Processor architecture designs take years from initial conception to the first shipping CPU sliding out of the fab assembly. So it's clear that AMD's new CPU architecture has been in the works for some time. Whether that's a problem or not vis à vis the competition isn't yet known, since AMD isn't yet talking about performance details.
What is known is that Barcelona—as AMD has dubbed this first iteration—isn't so much a brand-new architecture as it is a highly refined, tweaked version of the existing AMD x86-64. Those tweaks are numerous and significant. It's probably fair to suggest that Barcelona is to the current Opterons as Intel's Core 2 is to the Pentium M—designed from the ground up, on a base of the old with a lot of new stuff rolled in.

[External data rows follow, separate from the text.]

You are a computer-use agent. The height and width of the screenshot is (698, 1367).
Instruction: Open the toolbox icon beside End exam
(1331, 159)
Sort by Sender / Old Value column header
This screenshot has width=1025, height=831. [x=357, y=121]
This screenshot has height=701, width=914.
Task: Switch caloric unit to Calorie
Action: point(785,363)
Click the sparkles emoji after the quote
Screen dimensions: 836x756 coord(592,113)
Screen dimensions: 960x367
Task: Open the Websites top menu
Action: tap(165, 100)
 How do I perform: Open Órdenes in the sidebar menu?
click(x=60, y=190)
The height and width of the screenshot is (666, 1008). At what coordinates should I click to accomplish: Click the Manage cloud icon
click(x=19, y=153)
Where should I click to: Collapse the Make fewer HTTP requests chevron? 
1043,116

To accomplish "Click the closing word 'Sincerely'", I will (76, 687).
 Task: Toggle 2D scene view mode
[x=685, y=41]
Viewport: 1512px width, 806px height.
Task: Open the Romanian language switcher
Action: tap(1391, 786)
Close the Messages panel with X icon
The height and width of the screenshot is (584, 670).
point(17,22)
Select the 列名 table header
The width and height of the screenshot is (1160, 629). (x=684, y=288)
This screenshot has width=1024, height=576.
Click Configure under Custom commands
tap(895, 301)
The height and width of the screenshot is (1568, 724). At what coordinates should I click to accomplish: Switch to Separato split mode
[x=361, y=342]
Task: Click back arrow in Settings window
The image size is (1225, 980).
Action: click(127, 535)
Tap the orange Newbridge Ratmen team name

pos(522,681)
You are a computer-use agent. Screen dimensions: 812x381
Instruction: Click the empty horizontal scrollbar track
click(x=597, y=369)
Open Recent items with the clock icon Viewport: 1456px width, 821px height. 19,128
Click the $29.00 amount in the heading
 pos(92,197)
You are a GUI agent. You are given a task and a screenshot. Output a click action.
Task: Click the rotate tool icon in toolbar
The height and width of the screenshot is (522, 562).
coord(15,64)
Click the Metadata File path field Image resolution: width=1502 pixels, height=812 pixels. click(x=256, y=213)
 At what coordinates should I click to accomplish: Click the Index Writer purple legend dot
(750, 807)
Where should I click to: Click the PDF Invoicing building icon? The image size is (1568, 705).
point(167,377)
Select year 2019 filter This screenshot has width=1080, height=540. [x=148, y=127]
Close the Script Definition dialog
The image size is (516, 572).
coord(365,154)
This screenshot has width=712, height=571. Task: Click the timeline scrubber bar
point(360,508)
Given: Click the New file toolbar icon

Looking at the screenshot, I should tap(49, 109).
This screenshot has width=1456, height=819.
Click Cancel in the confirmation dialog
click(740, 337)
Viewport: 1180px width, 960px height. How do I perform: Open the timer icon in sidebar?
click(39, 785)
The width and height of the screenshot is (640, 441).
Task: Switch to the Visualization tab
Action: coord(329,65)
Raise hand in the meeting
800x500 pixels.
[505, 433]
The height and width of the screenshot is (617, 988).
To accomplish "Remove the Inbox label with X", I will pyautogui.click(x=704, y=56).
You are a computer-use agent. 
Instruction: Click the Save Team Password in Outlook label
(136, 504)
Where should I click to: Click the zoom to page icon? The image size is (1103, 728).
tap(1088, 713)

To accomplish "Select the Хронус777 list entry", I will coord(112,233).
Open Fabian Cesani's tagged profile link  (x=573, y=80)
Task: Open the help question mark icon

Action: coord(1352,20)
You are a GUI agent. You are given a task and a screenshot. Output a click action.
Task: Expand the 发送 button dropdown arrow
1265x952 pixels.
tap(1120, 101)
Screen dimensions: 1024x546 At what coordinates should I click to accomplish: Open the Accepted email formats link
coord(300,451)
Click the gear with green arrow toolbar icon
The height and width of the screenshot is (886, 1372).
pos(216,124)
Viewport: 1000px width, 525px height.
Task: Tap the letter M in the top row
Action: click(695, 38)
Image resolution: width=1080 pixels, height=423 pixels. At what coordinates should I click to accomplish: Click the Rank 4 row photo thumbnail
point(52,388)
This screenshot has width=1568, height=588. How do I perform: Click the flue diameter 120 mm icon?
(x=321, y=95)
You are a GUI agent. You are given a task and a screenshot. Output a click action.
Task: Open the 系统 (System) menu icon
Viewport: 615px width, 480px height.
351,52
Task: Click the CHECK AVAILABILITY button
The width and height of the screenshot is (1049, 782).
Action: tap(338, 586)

The details of Barcelona discussed in this article were presented by Ben Sander, who led the performance modeling group for Barcelona. Sander's team cranked real-world application traces through iterations of the new processor—both simulated and real. Although he's uniquely positioned to discuss performance, Sander didn't really comment on performance yet. What he discussed instead were some of the enhancements built into Barcelona.
With these thoughts in mind, let's take a look at some of the shiny new features.
Speeding Up Floating Point
The first thing to realize is that Barcelona is the core of the next Opteron CPU, AMD's server and workstation product line. While it will also serve as the basis for AMD's next-generation desktop CPU, there will undoubtedly be some differences, though AMD isn't commenting on what those might be.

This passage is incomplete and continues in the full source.